# Obama to restore UN ambassador's post to Cabinet rank...



## kwflatbed (Dec 29, 2004)

Susan Rice, who served as an assistant secretary of state under President Bill Clinton, is Barack Obama's foreign policy adviser. (Kevin Sanders/The Associated Press)

*Obama pick for UN ambassador known for tough stance on genocide*









*By Peter Baker* 
Published: December 1, 2008

*CHICAGO:* President-elect Barack Obama has chosen his foreign policy adviser, Susan Rice, to be ambassador to the United Nations, picking an advocate of "dramatic action" against genocide as he rounds out his national security team, Democrats close to the transition said.
Obama was to announce Rice's selection at a news conference here Monday along with his previously reported decisions to nominate Senator Hillary Rodham Clinton for secretary of state, keep Robert Gates as defense secretary and appoint General James Jones, a retired Marine commandant, his national security adviser, the Democrats said Sunday.
The choice of Rice to represent the United States before the United Nations will make her one of the most visible faces of the Obama administration to the outside world aside from Clinton. It will also send to the world organization a prominent and forceful advocate of stronger action, including military force if necessary, to stop mass killings like those in the Darfur region of Sudan in recent years.
To reinforce his intention to work more closely with the United Nations after the tensions of President George W. Bush's tenure, Obama plans to restore the ambassador's post to cabinet rank, as it was under President Bill Clinton, according to Democrats close to the transition.
While the cabinet consists of 15 department heads, a president can give other positions the same rank for the duration of his administration.
"She's obviously one of Obama's closest advisers, so it underscores how much of a priority he's making the position," said Nancy Soderberg, a senior U.S. diplomat at the United Nations under Bill Clinton. "If you look at the last eight years, we obviously need to be more engaged at the UN and realistic about what the UN can do."
At the announcement Monday, the president-elect was to also formally unveil his nominations of Eric Holder Jr. to be attorney general and Governor Janet Napolitano of Arizona to be secretary of homeland security, the Democrats said.
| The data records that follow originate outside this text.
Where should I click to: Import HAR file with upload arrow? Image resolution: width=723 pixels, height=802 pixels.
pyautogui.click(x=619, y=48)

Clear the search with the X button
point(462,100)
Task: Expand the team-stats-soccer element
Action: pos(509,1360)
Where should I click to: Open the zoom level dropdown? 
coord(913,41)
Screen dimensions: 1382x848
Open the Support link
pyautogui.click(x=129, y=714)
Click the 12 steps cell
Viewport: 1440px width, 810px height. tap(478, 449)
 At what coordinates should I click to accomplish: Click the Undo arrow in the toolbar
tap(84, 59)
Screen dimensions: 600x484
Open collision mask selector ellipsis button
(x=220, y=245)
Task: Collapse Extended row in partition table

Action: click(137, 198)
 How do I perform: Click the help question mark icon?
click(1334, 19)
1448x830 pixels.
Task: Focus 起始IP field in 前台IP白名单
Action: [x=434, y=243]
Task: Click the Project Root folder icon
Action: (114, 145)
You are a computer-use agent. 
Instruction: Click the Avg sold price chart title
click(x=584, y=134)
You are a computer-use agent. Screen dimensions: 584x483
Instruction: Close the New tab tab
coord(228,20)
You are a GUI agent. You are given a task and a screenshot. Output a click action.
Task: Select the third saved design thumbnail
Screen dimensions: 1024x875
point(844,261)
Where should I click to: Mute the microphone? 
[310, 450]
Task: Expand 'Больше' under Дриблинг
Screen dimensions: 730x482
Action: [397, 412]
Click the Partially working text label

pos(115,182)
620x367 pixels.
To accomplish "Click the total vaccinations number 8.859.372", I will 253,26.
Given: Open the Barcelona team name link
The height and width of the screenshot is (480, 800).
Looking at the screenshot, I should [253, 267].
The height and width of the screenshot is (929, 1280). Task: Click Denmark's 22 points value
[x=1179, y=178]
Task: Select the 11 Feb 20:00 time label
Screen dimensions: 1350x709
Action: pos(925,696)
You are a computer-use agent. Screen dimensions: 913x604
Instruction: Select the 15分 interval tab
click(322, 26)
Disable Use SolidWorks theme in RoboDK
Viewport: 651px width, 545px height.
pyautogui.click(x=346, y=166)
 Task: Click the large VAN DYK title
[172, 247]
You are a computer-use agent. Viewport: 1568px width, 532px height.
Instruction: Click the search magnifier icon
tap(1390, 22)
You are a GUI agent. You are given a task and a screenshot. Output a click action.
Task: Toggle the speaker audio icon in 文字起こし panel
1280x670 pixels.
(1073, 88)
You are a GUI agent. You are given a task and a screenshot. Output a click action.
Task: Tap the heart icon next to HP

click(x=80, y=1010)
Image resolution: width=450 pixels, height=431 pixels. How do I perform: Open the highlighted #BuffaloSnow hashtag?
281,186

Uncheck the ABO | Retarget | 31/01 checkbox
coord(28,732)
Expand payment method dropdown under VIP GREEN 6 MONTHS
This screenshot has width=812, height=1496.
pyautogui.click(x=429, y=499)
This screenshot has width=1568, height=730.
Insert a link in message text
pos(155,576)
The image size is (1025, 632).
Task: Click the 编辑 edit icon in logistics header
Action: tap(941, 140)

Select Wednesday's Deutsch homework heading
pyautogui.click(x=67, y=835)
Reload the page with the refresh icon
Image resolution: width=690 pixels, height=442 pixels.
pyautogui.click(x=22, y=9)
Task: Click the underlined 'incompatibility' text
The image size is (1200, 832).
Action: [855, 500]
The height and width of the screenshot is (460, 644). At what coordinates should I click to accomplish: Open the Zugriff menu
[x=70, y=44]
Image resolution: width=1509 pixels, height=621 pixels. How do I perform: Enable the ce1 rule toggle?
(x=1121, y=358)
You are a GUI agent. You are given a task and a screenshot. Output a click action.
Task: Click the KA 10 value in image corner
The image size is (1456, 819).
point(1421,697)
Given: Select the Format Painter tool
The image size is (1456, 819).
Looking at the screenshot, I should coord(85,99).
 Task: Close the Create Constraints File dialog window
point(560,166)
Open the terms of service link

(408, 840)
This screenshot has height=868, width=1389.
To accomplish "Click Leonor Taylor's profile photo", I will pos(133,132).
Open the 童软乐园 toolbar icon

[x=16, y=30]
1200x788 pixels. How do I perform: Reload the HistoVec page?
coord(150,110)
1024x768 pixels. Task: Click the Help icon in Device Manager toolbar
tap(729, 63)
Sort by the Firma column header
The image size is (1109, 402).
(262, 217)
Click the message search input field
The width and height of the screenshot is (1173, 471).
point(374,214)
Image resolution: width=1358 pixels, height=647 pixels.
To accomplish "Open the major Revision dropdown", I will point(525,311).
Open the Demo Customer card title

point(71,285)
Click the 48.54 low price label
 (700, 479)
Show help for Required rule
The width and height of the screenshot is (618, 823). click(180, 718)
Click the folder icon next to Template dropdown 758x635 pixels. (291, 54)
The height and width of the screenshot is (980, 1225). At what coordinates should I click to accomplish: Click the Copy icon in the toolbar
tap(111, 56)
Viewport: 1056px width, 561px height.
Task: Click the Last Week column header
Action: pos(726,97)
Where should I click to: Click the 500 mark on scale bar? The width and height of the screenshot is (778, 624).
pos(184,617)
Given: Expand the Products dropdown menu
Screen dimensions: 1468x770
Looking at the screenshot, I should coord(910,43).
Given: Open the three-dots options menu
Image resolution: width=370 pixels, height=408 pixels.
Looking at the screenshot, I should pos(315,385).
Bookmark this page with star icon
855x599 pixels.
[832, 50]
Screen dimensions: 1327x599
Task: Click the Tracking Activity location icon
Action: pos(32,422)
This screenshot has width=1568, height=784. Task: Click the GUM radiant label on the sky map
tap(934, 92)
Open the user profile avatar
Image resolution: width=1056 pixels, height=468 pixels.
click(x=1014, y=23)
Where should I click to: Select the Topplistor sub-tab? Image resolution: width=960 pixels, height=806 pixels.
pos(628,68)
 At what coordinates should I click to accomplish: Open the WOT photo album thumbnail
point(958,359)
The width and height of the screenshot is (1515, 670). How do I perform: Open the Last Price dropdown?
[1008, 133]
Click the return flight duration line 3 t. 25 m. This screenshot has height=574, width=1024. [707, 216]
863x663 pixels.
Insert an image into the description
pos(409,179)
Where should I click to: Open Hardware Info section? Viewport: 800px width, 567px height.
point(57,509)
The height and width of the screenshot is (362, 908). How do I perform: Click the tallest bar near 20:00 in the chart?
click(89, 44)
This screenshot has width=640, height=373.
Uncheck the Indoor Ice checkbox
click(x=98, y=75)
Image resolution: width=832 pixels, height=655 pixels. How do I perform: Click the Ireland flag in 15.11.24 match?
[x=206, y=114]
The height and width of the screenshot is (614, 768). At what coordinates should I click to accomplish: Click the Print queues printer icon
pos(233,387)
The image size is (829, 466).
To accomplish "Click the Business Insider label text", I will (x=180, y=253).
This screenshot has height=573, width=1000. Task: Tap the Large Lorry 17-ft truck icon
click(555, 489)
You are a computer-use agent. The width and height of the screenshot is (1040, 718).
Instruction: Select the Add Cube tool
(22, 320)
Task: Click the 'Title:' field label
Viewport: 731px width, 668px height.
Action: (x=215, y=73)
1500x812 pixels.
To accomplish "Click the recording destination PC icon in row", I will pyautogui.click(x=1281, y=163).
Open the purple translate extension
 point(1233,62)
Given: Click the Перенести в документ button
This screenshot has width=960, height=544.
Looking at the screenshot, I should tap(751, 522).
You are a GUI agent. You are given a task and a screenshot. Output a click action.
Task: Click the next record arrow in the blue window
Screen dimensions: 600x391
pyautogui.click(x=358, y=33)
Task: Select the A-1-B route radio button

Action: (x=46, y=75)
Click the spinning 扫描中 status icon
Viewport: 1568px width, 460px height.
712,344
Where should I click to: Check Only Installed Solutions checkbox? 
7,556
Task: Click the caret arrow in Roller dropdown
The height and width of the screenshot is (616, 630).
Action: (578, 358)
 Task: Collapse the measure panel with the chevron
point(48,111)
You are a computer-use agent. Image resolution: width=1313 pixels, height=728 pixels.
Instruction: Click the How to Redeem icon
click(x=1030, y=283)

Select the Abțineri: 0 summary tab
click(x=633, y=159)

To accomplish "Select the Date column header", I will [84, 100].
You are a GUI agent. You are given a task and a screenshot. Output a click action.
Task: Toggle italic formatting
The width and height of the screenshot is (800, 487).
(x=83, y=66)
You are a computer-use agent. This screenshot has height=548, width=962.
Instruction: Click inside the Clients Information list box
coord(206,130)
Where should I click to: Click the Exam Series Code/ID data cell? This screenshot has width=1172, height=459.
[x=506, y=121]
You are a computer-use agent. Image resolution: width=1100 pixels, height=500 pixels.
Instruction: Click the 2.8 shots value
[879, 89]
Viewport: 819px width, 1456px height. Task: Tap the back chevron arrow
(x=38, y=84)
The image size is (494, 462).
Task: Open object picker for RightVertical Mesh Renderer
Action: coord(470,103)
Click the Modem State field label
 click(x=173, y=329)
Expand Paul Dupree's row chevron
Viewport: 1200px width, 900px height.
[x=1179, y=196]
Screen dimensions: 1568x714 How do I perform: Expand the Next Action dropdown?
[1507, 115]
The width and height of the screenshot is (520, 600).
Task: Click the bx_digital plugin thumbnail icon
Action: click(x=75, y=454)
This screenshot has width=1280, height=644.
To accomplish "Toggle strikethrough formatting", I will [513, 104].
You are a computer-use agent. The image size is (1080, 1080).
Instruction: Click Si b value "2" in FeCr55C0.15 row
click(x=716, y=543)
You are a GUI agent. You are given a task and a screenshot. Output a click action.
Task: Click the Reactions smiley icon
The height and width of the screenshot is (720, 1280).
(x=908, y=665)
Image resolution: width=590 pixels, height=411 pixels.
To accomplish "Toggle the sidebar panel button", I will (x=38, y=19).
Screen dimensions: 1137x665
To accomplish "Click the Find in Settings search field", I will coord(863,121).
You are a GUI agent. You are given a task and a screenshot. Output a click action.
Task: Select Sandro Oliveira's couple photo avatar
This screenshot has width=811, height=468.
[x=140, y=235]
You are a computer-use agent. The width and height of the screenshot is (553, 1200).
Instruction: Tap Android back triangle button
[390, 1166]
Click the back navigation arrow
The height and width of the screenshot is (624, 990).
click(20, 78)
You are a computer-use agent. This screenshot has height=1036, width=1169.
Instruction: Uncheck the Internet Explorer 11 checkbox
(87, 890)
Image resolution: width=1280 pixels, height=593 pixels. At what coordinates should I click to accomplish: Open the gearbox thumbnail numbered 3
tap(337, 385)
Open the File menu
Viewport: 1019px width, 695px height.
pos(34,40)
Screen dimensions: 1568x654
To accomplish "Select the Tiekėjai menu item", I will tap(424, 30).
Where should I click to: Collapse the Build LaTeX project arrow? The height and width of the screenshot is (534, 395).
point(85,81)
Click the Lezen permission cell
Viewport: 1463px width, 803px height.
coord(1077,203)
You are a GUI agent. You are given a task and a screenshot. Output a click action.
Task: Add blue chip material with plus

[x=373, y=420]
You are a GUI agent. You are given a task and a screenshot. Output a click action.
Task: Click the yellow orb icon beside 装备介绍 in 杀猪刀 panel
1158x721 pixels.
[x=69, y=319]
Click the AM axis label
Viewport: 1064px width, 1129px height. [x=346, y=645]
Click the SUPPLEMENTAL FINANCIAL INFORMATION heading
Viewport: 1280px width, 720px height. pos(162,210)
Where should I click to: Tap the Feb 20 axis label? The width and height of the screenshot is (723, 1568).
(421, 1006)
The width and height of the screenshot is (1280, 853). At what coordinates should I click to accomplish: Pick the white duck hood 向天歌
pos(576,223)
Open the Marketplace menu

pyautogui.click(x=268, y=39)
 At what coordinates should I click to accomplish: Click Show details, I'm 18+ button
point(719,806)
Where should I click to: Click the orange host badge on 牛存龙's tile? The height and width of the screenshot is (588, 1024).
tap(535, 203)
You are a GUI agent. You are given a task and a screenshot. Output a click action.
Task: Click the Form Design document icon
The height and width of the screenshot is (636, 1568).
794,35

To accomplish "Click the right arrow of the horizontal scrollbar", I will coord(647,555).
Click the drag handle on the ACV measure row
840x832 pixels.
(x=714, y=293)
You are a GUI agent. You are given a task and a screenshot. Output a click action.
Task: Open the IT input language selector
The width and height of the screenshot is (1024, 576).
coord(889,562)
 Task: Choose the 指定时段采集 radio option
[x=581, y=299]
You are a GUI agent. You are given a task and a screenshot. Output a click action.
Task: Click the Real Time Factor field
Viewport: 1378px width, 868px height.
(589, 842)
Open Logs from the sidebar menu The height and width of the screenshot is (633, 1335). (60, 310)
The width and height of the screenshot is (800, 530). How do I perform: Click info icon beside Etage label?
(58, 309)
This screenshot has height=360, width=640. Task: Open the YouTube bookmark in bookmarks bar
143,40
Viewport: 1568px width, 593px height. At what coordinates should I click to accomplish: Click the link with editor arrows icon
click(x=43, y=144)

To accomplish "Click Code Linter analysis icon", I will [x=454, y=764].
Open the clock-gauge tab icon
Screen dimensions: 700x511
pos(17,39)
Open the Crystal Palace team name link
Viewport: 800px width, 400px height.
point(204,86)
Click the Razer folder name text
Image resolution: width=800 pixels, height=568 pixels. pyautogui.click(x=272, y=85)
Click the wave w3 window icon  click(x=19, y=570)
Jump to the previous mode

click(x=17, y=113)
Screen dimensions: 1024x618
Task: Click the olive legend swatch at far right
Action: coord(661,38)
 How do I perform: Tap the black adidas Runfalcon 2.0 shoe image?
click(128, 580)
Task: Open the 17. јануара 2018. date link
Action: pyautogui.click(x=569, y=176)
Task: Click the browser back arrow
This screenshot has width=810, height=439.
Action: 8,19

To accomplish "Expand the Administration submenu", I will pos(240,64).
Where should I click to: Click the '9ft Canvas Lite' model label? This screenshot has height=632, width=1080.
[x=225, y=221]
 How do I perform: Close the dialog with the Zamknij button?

He will not announce any of the top intelligence appointments on Monday, but the Democrats said they expected him soon to name Admiral Dennis Blair, a retired Pacific Fleet commander, as director of national intelligence.
If confirmed, Rice, 44, would be the second-youngest U.S. ambassador to the United Nations. A Rhodes scholar who earned a doctorate in international relations at Oxford University, she joined Bill Clinton's National Security Council staff in 1993 before rising to assistant secretary of state for African affairs at age 32. When Obama decided to run for president, she signed on as one of his top advisers, much to the consternation of the Clinton camp, which resented what it saw as a defection.
As the ambassador at the United Nations, Rice will have to coordinate with Hillary Clinton but will not be in the White House or State Department headquarters on a daily basis as major policies are formulated. One person close to Clinton said the senator did not object to Rice serving at the United Nations.
Some colleagues from her Clinton and Obama days said Rice could be blunt and unafraid to "mix it up," as one put it, on behalf of issues she cares about. Rice herself acknowledges a certain impatience at times.
Admirers said she was a good listener and able to stand up to strong personalities, including foreign autocrats and militants in volatile regions of the world.
"Susan certainly is tough, and she's tough in exactly the right way," said Strobe Talbott, president of the Brookings Institution, where Rice worked in recent years. "She's intellectually tough," said Talbott, a former deputy secretary of state. "She's tough in her approach to how the policy-making process should work, and she will be very effective as a diplomat."
John Bolton, one of Bush's ambassadors at the United Nations, would not discuss Rice's selection but said it was unwise to elevate the position to the cabinet again. "One, it overstates the role and importance the UN should have in U.S. foreign policy," Bolton said.
"Second, you shouldn't have two secretaries in the same department."
During her first run at the State Department, Rice was a point person in responding to the 1998 bombing of U.S. embassies in Kenya and Tanzania by Al Qaeda. But her most searing experience was visiting Rwanda after the 1994 genocide when she was still on the NSC staff.
As she later described the scene, the hundreds, if not thousands, of decomposing, hacked-up bodies that she saw haunted her and fueled a desire to never let it happen again.
"I swore to myself that if I ever faced such a crisis again, I would come down on the side of dramatic action, going down in flames if that was required," she told the Atlantic Monthly in 2001. She eventually became a sharp critic of the Bush administration's handling of the Darfur killings and last year testified before Congress on behalf of a U.S.-led bombing campaign or naval blockade to force a recalcitrant Sudanese government to stop the slaughter.
Jerry Fowler, president of the Save Darfur Coalition, praised the pending Rice nomination on Sunday, calling it a powerful sign of the new president's interest in the issue. The coalition is urging Obama to begin a "peace surge" of sustained diplomacy to address the continuing problems in Sudan.
"It sends a very strong signal about his approach to the issue of Sudan and Africa in general," Fowler said.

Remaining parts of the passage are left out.